A pesar de su importancia biológica y clínica fundamental, los mecanismos moleculares que regulan las decisiones de destino de la primera célula en el embrión humano, no se conocen bien. Pero en una investigación realizada por el Instituto Francis Crick de Reino Unido, un equipo de científicos da un paso importante en ese sentido y por primera vez ha editado embriones humanos, para descubrir un “gen maestro” que sustenta los embarazos exitosos.

La investigación promete mejores resultados para los procedimientos de fertilización in vitro (FIV) y un avance en la comprensión de por qué tantos embarazos fracasan. Además, es la primera en demostrar que la edición de genes puede usarse para estudiar el comportamiento genético de los embriones humanos en sus primeros días de vida. Eliminando un gen que produce una proteína llamada OCT4, el equipo descubrió que era crucial para un embarazo viable.

Además de su potencial para una FIV más exitosa, el descubrimiento anuncia una transformación en la comprensión de las causas fundamentales de la infertilidad y el aborto espontáneo.

Aproximadamente una de cada cuatro parejas se ve afectada por problemas de fertilidad, y las mujeres menores de 35 años tienen sólo un 32,2 por ciento de posibilidades de éxito en una ronda de FIV.

Las probabilidades disminuyen a 27,7 por ciento para las mujeres entre 35 y 37 años, y a 20,8 por ciento para las de 38 y 39 años.

La Dra. Kathy Niakan, coautora del estudio,  expresa: “Si conociéramos los genes clave que los embriones necesitan para desarrollarse con éxito, podríamos mejorar los tratamientos de FIV y comprender algunas causas de falla del embarazo.”
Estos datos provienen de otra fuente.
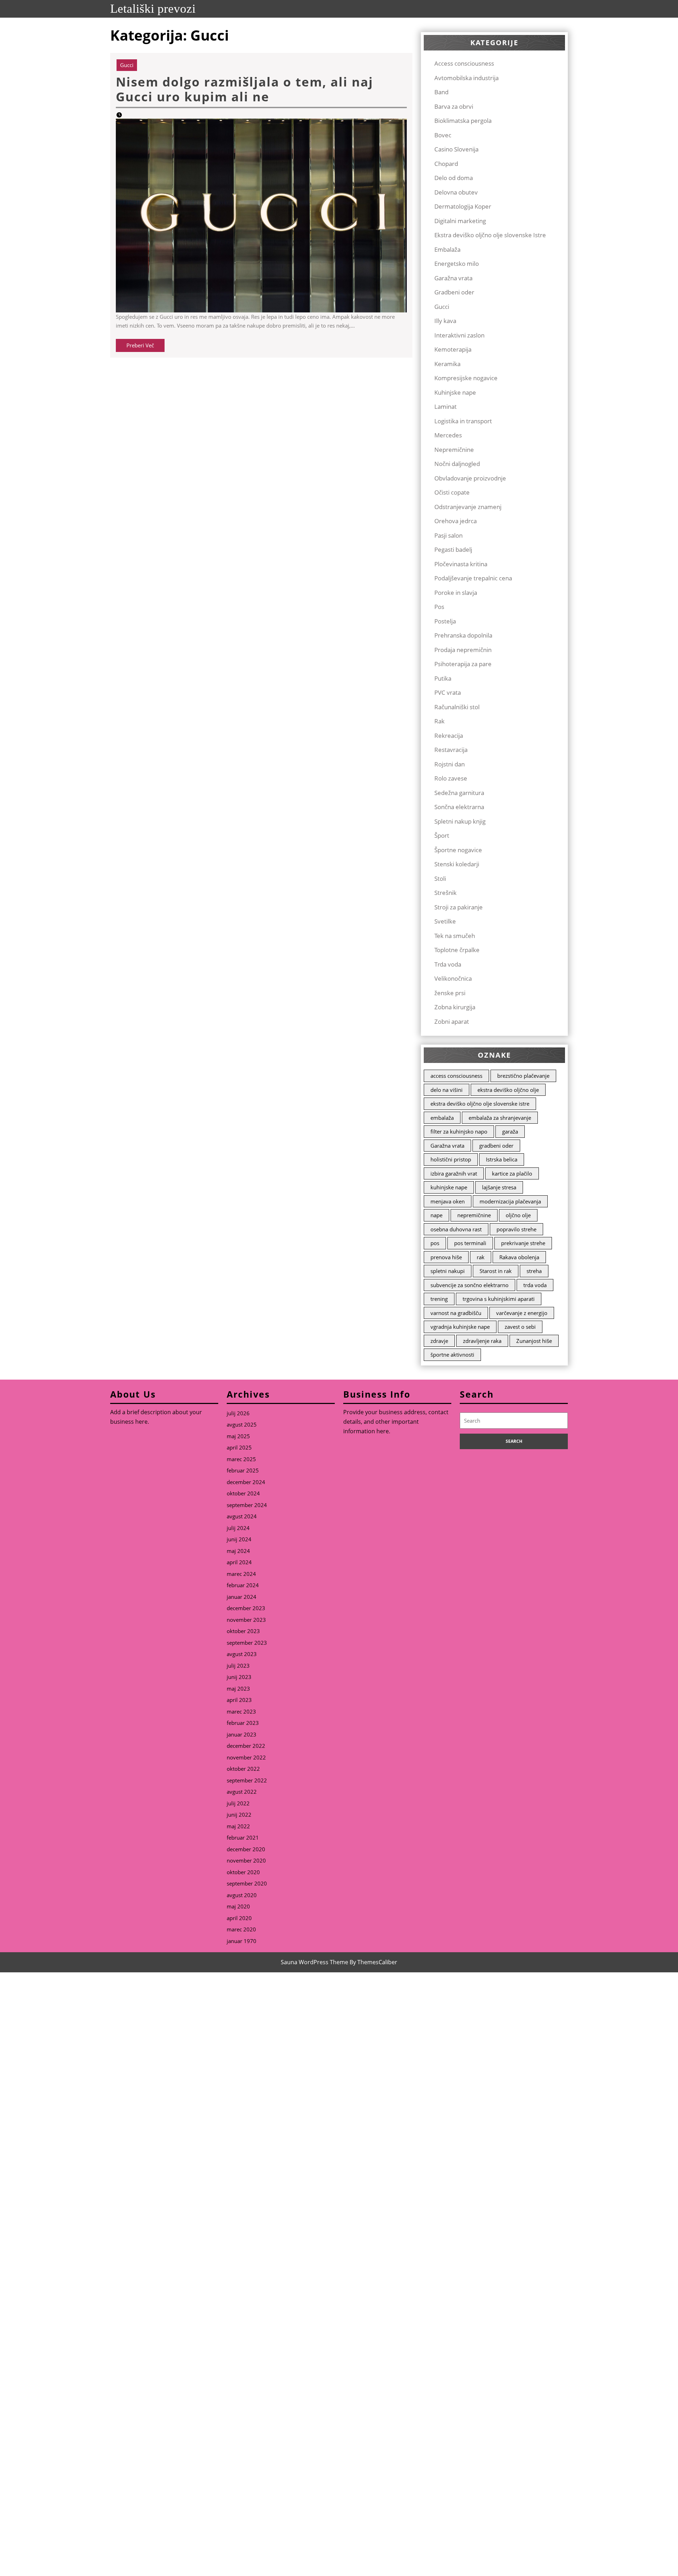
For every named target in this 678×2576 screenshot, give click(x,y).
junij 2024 (239, 1539)
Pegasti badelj (453, 549)
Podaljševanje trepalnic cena (473, 578)
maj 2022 (238, 1826)
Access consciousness (464, 63)
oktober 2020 (243, 1872)
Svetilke (445, 921)
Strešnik (445, 893)
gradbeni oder (496, 1145)
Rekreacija (448, 735)
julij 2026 (238, 1413)
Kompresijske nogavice (466, 378)
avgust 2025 (242, 1424)
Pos (439, 607)
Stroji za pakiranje (458, 907)
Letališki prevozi (153, 9)
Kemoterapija (452, 349)
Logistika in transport (463, 421)
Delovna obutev (456, 192)
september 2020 (247, 1883)
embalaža (442, 1117)
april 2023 (239, 1699)
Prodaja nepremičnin (463, 650)
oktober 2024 (243, 1493)
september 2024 (247, 1504)
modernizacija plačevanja (510, 1201)
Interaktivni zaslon (459, 335)
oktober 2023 (243, 1630)
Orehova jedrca (455, 521)
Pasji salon (448, 535)
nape (436, 1215)
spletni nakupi (447, 1270)
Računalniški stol (457, 707)
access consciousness (456, 1075)
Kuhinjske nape (455, 392)
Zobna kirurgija (454, 1007)
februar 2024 (243, 1585)
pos (434, 1243)
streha (534, 1270)
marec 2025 (241, 1459)
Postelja (445, 621)
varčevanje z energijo (521, 1312)
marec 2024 (241, 1573)
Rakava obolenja (519, 1257)
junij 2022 (239, 1814)
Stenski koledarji (456, 864)
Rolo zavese (450, 778)
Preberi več (145, 346)
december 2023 (246, 1608)
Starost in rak (496, 1270)
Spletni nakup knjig (460, 821)
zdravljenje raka (482, 1340)
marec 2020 (241, 1929)
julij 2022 (238, 1803)
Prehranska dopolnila (463, 635)
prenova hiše (446, 1257)
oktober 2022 (243, 1768)
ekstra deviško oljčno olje (508, 1089)
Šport (441, 835)
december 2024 (246, 1482)
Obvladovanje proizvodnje (470, 478)
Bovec (442, 135)
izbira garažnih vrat (453, 1173)
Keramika (447, 364)
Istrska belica (501, 1159)
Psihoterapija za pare (463, 664)
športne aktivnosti (452, 1354)
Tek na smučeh (454, 936)
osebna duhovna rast (456, 1229)
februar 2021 (243, 1837)
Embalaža (447, 249)
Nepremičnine (454, 450)
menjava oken (447, 1201)
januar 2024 (241, 1596)
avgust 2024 (242, 1516)
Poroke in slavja (455, 592)
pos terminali (470, 1243)
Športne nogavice (458, 850)
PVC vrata (447, 692)
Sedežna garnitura (459, 793)
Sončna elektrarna (459, 807)
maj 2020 (238, 1906)
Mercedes (448, 435)
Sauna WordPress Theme (314, 1962)
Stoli (440, 878)
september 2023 (247, 1642)
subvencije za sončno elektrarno (469, 1285)
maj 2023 (238, 1688)
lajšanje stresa (499, 1187)
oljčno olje (518, 1215)
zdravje (439, 1340)
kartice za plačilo (512, 1173)
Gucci (126, 64)
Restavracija (451, 750)
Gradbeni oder (454, 292)
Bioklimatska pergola (463, 120)
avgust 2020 (242, 1895)
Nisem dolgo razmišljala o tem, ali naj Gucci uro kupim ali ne (244, 89)
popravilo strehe (516, 1229)
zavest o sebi (520, 1326)
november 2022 (246, 1757)
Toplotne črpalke (457, 950)
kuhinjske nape (448, 1187)
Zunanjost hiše (534, 1340)
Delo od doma (453, 178)
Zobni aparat (451, 1021)
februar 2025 (243, 1470)
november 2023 (246, 1619)
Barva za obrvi (453, 106)
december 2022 (246, 1745)
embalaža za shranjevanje (500, 1117)
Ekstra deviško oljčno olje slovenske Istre (490, 235)
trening (439, 1298)
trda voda (535, 1285)
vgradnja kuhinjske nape (460, 1326)
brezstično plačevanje (523, 1075)
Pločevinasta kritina (460, 564)
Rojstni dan (449, 764)
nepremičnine (474, 1215)
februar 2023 (243, 1722)
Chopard (446, 164)
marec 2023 (241, 1711)
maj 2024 (238, 1550)
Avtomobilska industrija (466, 78)
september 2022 (247, 1780)
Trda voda (447, 964)
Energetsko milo (456, 263)
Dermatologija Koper (462, 206)
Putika (442, 678)
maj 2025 (238, 1436)
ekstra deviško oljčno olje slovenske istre (479, 1103)
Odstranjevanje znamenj (467, 507)
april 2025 (239, 1447)
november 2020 (246, 1860)
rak (480, 1257)
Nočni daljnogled (457, 464)
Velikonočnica (453, 978)
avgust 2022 (242, 1791)
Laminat (445, 406)
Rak (439, 721)
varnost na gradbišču (455, 1312)
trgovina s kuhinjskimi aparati (499, 1298)
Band (441, 92)
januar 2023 (241, 1734)
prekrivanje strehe (523, 1243)
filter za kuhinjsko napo (458, 1131)
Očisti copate (452, 492)
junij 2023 (239, 1676)
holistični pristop (450, 1159)
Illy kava (445, 321)
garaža (510, 1131)
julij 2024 (238, 1527)
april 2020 (239, 1917)
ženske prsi (449, 993)
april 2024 (239, 1562)
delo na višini (446, 1089)
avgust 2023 (242, 1653)
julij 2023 (238, 1665)
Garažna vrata (453, 278)
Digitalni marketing (460, 221)
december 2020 (246, 1849)
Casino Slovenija (456, 149)
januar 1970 (241, 1940)
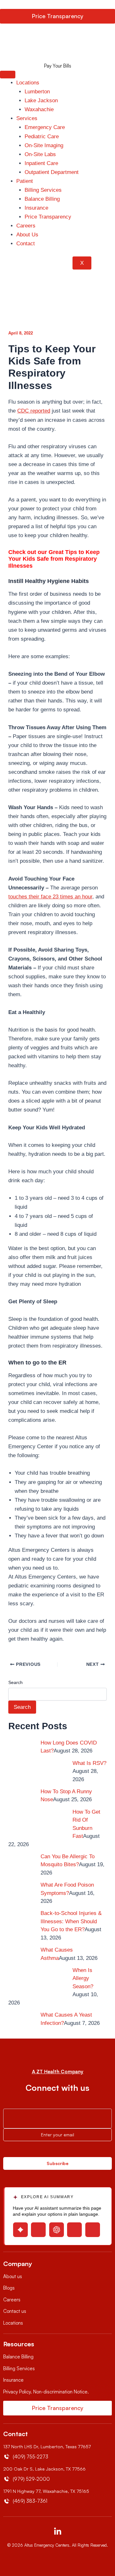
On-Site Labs (40, 154)
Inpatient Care (41, 163)
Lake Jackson (41, 100)
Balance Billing (42, 199)
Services (26, 118)
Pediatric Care (42, 136)
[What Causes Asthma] (20, 1957)
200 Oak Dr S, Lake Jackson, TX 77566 (44, 2469)
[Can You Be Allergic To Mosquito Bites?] (20, 1864)
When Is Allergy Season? (83, 1978)
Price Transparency (48, 217)
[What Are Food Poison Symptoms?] (20, 1892)
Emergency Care (45, 127)
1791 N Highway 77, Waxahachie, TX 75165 (46, 2491)
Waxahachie (39, 109)
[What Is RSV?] (53, 1771)
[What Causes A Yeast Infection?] (20, 2022)
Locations (27, 83)
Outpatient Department (52, 172)
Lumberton (37, 92)
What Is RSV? (89, 1763)
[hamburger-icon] (7, 74)
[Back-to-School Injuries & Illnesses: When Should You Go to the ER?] (20, 1921)
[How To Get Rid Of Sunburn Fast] (53, 1820)
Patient (24, 181)
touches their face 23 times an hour (50, 897)
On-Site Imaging (44, 145)
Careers (25, 226)
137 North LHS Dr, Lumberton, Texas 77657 (47, 2446)
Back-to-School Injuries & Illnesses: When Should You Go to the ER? (71, 1921)
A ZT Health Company (57, 2072)
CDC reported (33, 411)
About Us (27, 235)
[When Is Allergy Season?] (53, 1978)
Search (15, 1682)
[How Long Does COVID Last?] (20, 1750)
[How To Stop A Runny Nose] (20, 1799)
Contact (25, 244)
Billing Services (43, 190)
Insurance (36, 208)
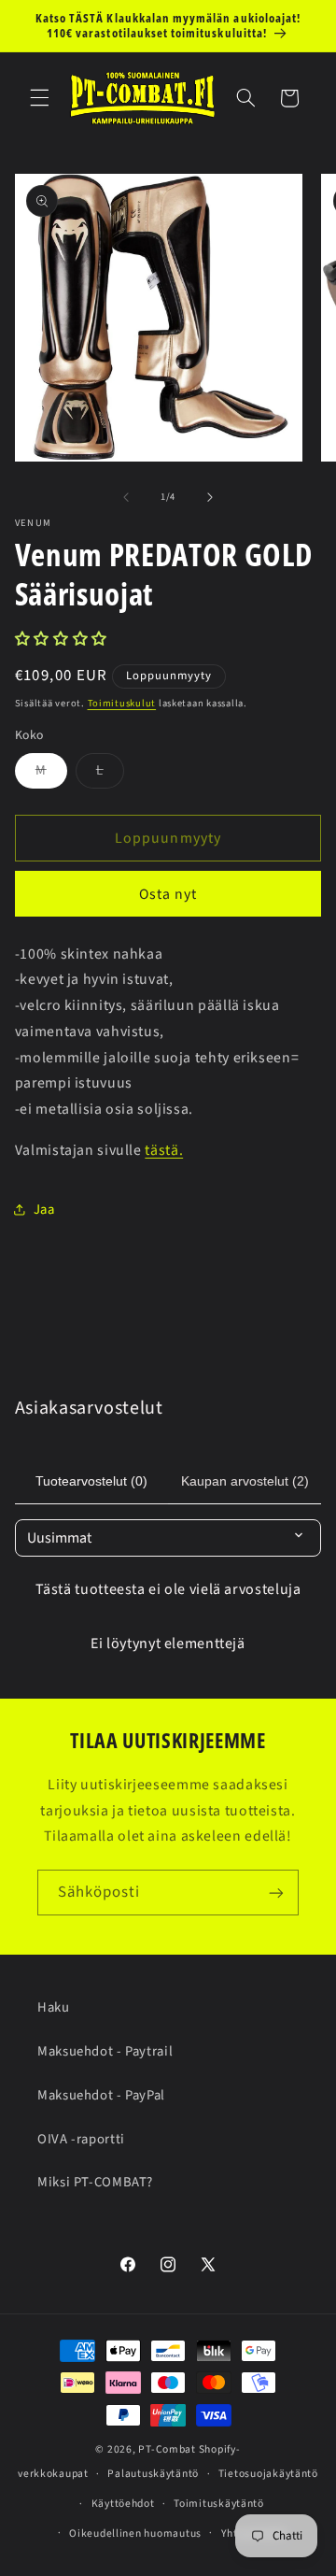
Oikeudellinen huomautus (135, 2533)
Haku (53, 2007)
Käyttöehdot (123, 2504)
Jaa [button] (44, 1209)
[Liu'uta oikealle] (210, 497)
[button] (39, 98)
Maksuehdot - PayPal (101, 2095)
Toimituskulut (122, 703)
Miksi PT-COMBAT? (95, 2182)
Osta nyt (168, 894)
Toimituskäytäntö (219, 2504)
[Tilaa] (276, 1892)
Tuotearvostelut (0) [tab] (91, 1480)
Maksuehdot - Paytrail (105, 2051)
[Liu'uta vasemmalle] (126, 497)
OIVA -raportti (81, 2139)
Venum (33, 524)
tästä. (164, 1150)
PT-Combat (167, 2449)
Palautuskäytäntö (153, 2474)
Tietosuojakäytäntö (268, 2474)
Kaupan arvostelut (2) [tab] (245, 1480)
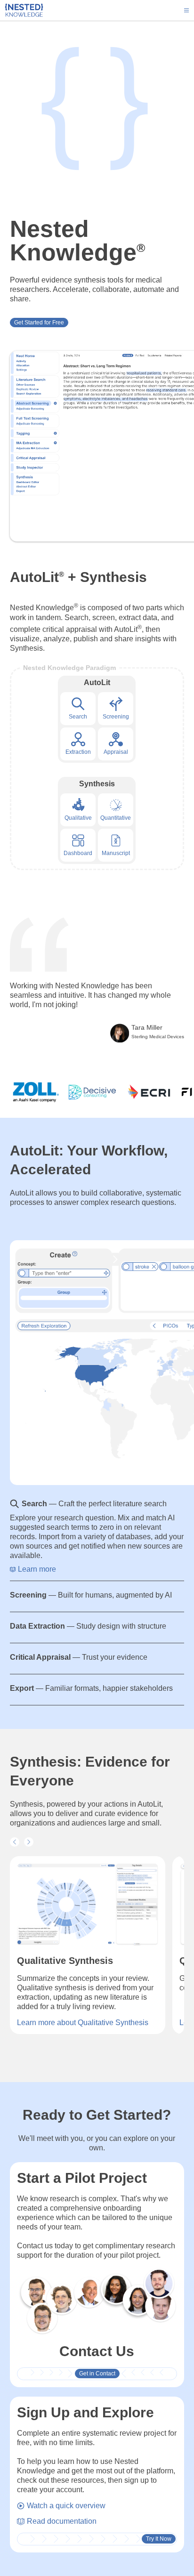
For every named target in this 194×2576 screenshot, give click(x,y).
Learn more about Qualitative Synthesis (82, 2023)
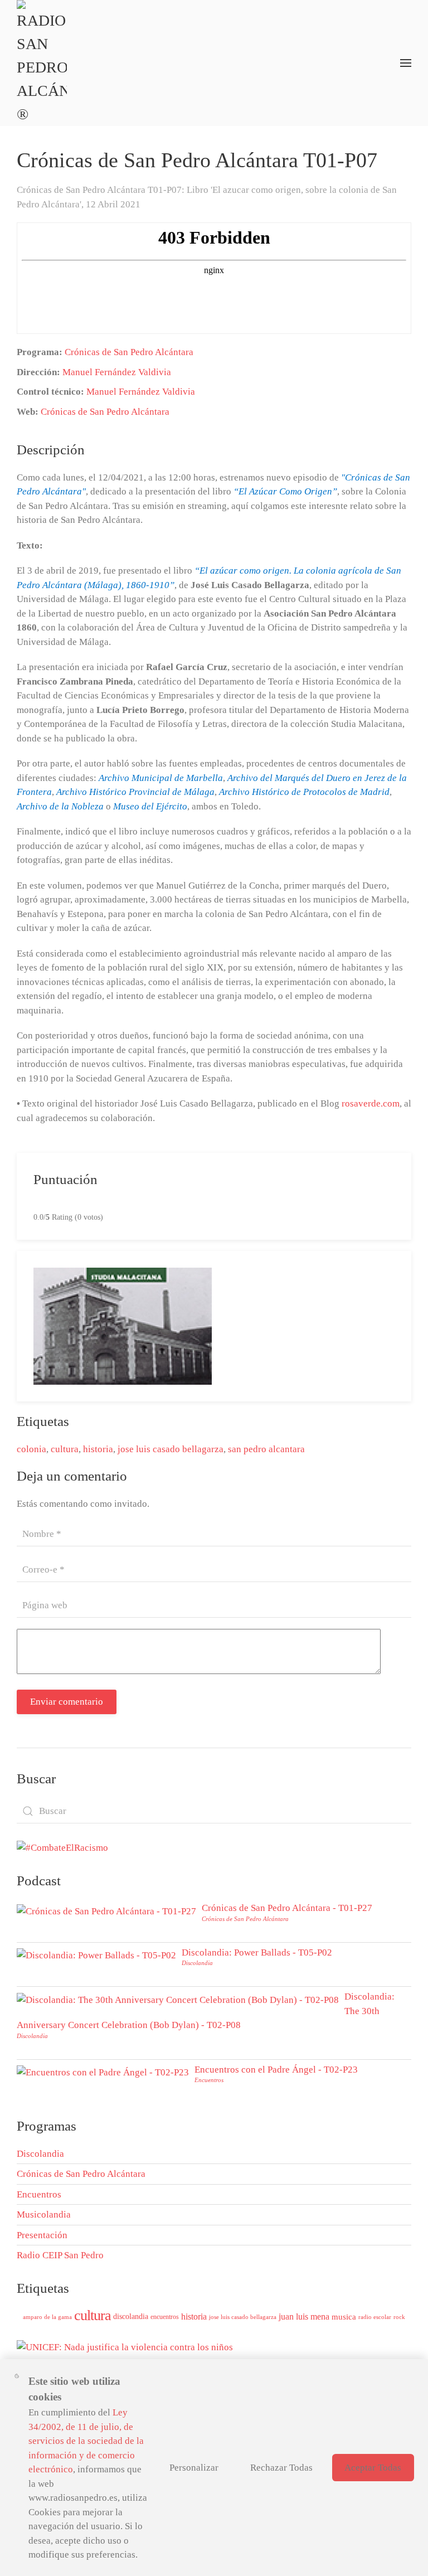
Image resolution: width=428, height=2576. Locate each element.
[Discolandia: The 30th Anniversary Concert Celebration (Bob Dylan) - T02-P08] (178, 1998)
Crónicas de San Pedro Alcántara (129, 352)
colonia (31, 1449)
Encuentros (208, 2080)
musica (344, 2316)
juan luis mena (304, 2316)
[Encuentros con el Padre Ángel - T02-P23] (103, 2071)
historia (98, 1449)
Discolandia (197, 1962)
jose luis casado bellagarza (170, 1449)
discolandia (130, 2316)
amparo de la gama (47, 2316)
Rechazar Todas (281, 2467)
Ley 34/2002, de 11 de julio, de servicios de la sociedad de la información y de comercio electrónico (86, 2441)
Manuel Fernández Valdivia (116, 372)
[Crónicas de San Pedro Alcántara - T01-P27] (106, 1910)
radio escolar (374, 2316)
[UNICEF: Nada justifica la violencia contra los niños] (125, 2346)
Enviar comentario (66, 1701)
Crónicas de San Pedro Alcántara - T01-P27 (287, 1908)
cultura (65, 1449)
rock (399, 2316)
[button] (405, 63)
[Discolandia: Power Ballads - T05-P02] (96, 1954)
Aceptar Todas (372, 2467)
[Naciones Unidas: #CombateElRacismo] (62, 1847)
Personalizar (193, 2467)
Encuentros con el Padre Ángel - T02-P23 (276, 2069)
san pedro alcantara (266, 1449)
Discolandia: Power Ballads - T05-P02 (257, 1952)
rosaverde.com (371, 1103)
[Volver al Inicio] (42, 63)
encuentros (164, 2317)
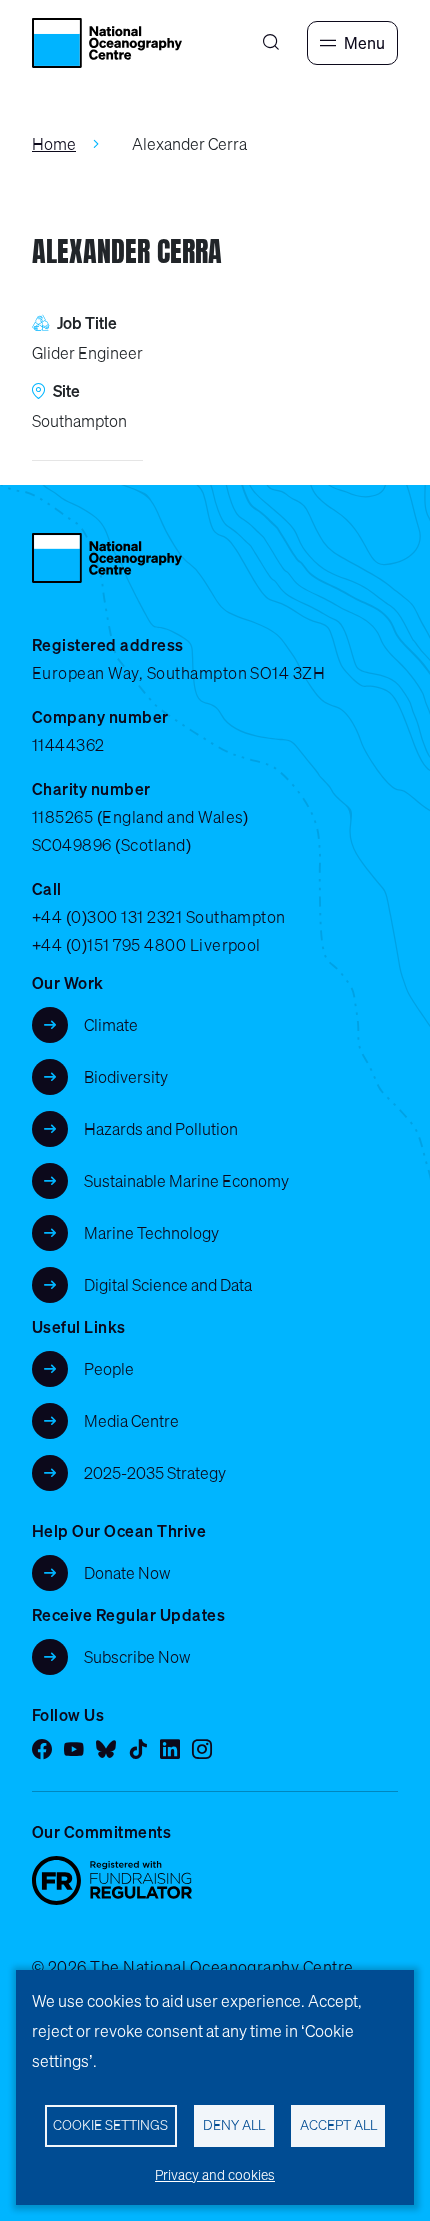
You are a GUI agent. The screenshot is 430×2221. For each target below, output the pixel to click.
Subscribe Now (137, 1657)
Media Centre (131, 1421)
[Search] (271, 43)
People (109, 1369)
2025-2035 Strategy (155, 1473)
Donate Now (127, 1573)
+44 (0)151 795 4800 (109, 945)
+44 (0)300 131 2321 (107, 917)
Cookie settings (110, 2125)
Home (54, 144)
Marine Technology (151, 1233)
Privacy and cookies (215, 2175)
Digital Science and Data (168, 1285)
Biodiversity (126, 1077)
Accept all (338, 2125)
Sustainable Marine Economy (186, 1181)
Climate (111, 1025)
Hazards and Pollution (161, 1129)
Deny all (234, 2125)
Los científicos estudiaron 41 embriones humanos donados por pacientes de FIV, y utilizaron la herramienta de edición de genes Crispr / Cas9 para realizar cortes precisos en el ADN y desactivar el gen OCT4.

Encontraron que OCT4 parecía ser necesaria para que un embrión se convierta en un blastocisto, una bola minúscula de 200 células que surge una semana después de la concepción y marca un punto clave en el desarrollo embrionario.

Sólo cuando un embrión alcanza exitosamente la etapa de blastocisto, tiene alguna posibilidad de implantarse en el útero. El estudio encontró que menos de una quinta parte de los embriones de prueba alcanzó la etapa de blastocisto sin el gen OCT4.

Aunque la investigación fue autorizada por la Autoridad de Fertilización Humana y Embriología, es controvertida, ya que utiliza una técnica similar a la que se emplea en los llamados “bebés de diseño”, donde los defectos genéticos son editados en una etapa embrionaria.

Sin embargo, el equipo de Francis Crick dice que su trabajo está destinado exclusivamente a comprender las primeras etapas de la concepción. Bajo los términos de su licencia, los embriones humanos modificados deben ser destruidos después de 14 días.